In the work of Chari et al. entitled "Effect of active smoking on the human bronchial epithelium transcriptome" the authors use SAGE to identify candidate gene expression changes in bronchial brushings from never, former, and current smokers. These gene expression changes are categorized into those that are reversible or irreversible upon smoking cessation. A subset of these identified genes is validated on an independent cohort using RT-PCR. The authors conclude that their results support the notion of gene expression changes in the lungs of smokers which persist even after an individual has quit.

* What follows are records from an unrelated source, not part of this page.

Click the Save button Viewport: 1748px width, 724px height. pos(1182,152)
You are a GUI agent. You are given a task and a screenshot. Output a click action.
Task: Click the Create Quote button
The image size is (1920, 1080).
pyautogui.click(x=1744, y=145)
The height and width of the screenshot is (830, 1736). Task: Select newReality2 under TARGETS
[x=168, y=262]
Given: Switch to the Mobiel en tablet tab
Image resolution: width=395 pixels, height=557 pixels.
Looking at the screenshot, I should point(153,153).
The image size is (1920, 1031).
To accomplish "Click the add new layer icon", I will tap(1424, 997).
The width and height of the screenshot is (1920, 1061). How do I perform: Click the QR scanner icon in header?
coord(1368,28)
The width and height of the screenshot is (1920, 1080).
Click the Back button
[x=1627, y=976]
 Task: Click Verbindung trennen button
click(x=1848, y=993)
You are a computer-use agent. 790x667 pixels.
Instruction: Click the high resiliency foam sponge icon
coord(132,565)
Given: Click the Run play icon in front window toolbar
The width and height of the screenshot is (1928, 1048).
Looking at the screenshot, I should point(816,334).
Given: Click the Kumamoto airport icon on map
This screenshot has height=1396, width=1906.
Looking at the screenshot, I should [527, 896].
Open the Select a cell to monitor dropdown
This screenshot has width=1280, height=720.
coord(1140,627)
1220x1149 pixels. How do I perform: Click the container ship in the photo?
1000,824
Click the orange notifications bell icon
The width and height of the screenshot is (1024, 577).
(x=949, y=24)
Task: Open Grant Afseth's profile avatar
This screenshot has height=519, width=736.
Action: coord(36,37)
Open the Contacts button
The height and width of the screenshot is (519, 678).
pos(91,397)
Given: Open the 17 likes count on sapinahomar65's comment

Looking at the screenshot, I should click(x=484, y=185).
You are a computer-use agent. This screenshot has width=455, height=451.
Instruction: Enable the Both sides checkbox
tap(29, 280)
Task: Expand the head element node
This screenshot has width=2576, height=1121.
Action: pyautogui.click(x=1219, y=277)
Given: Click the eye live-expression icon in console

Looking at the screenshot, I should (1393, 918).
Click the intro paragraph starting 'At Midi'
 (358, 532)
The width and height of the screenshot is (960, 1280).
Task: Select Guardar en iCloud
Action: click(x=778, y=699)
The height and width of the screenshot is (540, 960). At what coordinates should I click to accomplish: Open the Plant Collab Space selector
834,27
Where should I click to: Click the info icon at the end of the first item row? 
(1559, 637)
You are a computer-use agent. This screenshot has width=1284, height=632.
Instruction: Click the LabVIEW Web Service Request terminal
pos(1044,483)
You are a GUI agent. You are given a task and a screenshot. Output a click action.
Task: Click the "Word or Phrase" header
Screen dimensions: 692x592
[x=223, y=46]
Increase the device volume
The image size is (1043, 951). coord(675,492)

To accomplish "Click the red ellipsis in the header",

This correspondence raises questions about the validity of the approach used by the authors to analyze their data. The majority of the reported results suffer deficiencies due to the methods used. The most fundamental of these are explained in detail: biases introduced during data processing, lack of correction for multiple testing, and an incorrect use of clustering for gene discovery. A randomly generated "null" dataset is used to show the consequences of these shortcomings.
Most of Chari et al.'s findings are consistent with what would be expected by chance alone. Although there is clear evidence of reversible changes in gene expression, the majority of those identified appear to be false positives. However, contrary to the authors' claims, no irreversible changes were identified. There is a broad consensus that genetic change due to smoking persists once an individual has quit smoking; unfortunately, this study lacks sufficient scientific rigour to support or refute this hypothesis or identify any specific candidate genes. The pitfalls of large-scale analysis, as exemplified here, may not be unique to Chari et al.